+++ PROVIDED MATERIAL +++

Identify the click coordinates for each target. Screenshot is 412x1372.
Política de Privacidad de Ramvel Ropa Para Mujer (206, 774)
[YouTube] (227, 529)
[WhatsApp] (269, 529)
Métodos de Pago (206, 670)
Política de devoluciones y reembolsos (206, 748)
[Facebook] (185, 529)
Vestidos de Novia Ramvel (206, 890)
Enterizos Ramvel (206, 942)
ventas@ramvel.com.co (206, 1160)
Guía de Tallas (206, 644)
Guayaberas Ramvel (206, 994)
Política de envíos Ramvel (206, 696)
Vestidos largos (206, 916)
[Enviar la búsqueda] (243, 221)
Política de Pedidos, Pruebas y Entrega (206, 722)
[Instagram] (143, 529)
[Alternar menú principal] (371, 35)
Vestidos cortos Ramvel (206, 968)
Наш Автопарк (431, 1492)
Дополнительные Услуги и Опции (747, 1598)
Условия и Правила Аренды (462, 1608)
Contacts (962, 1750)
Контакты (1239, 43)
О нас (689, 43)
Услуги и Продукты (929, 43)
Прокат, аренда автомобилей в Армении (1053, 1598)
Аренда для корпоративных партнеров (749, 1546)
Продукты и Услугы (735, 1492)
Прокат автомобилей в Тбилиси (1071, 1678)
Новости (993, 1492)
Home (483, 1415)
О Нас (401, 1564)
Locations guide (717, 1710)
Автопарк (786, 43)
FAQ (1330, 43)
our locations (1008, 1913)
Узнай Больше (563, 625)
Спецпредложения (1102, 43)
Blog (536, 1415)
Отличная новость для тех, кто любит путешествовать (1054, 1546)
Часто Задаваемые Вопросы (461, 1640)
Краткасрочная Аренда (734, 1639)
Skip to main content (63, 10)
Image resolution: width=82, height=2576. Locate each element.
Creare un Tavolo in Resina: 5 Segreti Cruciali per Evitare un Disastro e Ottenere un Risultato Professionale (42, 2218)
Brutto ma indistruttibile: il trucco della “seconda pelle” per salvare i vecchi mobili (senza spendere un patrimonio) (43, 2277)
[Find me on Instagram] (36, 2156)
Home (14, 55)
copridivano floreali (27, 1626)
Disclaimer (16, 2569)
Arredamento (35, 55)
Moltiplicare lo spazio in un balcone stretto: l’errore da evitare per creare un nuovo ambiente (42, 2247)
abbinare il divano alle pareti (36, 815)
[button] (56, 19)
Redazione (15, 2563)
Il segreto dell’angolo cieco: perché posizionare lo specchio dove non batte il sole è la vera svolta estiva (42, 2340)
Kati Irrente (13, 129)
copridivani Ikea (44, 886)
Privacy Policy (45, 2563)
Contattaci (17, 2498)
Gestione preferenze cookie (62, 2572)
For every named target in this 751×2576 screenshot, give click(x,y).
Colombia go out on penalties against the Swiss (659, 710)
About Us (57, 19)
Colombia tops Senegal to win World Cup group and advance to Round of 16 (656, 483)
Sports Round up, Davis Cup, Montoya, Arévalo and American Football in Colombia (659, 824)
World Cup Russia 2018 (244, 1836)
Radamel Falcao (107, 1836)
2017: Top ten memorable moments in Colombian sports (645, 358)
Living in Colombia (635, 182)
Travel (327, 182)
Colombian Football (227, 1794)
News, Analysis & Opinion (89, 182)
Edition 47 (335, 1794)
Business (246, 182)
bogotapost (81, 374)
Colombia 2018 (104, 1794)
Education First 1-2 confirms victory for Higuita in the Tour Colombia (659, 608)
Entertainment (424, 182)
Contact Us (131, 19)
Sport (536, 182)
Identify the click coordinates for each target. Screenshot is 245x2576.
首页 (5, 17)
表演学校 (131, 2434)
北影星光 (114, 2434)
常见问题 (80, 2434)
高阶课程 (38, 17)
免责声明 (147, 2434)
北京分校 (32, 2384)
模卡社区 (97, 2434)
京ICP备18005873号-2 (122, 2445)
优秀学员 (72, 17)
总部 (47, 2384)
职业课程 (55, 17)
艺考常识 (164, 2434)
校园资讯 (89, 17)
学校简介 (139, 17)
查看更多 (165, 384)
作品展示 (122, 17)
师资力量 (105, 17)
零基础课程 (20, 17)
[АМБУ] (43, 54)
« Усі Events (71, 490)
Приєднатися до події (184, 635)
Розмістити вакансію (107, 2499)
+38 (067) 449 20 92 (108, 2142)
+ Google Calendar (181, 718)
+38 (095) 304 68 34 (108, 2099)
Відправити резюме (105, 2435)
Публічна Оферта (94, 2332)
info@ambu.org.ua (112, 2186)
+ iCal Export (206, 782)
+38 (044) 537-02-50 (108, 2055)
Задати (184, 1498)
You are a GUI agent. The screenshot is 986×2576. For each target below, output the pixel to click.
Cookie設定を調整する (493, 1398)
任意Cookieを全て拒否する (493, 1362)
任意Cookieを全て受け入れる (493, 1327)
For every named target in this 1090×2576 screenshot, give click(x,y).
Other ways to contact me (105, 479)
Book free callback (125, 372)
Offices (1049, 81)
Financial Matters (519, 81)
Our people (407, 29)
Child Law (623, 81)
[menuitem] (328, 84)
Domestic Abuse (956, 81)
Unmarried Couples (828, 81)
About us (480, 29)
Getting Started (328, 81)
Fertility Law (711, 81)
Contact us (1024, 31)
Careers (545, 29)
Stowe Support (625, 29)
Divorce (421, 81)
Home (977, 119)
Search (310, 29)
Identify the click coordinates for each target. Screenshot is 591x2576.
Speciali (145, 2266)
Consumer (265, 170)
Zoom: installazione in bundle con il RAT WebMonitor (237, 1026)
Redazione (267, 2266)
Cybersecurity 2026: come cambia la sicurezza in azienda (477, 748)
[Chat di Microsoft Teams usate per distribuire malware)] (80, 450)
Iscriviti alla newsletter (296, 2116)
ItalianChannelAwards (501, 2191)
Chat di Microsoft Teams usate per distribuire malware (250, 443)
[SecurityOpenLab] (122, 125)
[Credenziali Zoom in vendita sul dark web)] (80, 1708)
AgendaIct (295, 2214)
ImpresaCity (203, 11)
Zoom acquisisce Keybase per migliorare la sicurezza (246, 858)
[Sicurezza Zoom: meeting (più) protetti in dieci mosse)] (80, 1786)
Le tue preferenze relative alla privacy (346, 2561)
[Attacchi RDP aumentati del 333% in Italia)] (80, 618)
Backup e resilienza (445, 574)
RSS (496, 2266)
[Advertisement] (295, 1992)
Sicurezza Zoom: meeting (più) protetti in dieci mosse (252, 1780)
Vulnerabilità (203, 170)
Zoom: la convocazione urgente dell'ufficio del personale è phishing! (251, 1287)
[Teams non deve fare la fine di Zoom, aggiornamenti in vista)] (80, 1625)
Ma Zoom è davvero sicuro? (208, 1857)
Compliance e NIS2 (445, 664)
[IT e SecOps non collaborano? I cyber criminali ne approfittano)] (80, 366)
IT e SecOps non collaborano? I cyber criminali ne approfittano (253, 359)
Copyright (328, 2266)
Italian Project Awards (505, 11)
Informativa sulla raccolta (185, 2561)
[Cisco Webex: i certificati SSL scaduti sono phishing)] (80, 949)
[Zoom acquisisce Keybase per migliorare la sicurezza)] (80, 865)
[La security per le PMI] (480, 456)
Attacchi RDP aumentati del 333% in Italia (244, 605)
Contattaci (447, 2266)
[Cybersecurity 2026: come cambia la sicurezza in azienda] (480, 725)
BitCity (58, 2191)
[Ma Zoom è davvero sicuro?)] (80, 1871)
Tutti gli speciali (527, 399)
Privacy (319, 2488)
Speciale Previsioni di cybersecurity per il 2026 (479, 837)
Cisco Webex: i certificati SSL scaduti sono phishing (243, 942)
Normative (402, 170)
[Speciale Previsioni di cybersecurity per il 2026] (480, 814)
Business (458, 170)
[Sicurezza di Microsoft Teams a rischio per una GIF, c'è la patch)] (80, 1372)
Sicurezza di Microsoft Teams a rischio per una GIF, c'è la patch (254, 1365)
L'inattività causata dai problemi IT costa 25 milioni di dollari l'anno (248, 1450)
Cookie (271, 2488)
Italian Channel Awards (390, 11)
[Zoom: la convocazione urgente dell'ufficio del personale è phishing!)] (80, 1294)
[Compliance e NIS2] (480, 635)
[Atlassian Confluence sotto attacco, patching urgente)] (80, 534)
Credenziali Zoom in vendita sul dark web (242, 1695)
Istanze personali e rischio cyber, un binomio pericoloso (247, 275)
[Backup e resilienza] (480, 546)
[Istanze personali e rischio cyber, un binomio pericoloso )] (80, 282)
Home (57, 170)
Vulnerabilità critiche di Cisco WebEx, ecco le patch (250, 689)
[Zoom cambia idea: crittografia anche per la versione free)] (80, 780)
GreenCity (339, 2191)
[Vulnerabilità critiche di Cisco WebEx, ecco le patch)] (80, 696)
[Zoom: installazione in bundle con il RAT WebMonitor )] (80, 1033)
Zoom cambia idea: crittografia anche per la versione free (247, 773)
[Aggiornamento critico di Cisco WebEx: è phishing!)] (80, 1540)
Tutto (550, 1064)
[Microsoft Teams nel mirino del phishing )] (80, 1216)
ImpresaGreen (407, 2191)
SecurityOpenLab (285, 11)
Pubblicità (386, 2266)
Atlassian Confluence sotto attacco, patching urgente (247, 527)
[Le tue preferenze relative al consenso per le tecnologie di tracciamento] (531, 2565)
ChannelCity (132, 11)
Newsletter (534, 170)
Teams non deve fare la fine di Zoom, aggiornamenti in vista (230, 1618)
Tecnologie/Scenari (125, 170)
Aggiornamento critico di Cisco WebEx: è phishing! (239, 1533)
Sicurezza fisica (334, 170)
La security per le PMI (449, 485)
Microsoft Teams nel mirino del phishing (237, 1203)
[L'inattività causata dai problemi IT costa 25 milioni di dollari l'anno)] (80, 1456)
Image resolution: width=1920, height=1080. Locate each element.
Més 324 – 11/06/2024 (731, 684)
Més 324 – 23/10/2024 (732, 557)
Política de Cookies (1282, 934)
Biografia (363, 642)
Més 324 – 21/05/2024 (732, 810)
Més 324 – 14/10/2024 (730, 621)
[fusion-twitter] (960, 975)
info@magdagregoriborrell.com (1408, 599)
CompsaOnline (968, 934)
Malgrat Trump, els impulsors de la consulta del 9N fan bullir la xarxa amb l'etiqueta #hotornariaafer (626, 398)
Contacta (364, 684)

+++

PROBLEM REQUIREMENTS:
All lines from the one with "Pubblicità (386, 2266)" through the final line above are to be quoted exactly; quote no other line.

RESPONSE TO THE TASK:
Pubblicità (386, 2266)
Atlassian Confluence sotto attacco, patching urgente (247, 527)
[Le tue preferenze relative al consenso per le tecnologie di tracciamento] (531, 2565)
ChannelCity (132, 11)
Newsletter (534, 170)
Teams non deve fare la fine di Zoom, aggiornamenti in vista (230, 1618)
Tecnologie/Scenari (125, 170)
Aggiornamento critico di Cisco WebEx: è phishing! (239, 1533)
Sicurezza fisica (334, 170)
La security per le PMI (449, 485)
Microsoft Teams nel mirino del phishing (237, 1203)
[L'inattività causata dai problemi IT costa 25 milioni di dollari l'anno)] (80, 1456)
Image resolution: width=1920, height=1080. Locate each element.
Més 324 – 11/06/2024 (731, 684)
Més 324 – 23/10/2024 (732, 557)
Política de Cookies (1282, 934)
Biografia (363, 642)
Més 324 – 21/05/2024 (732, 810)
Més 324 – 14/10/2024 (730, 621)
[fusion-twitter] (960, 975)
info@magdagregoriborrell.com (1408, 599)
CompsaOnline (968, 934)
Malgrat Trump, els impulsors de la consulta del 9N fan bullir la xarxa amb l'etiqueta #hotornariaafer (626, 398)
Contacta (364, 684)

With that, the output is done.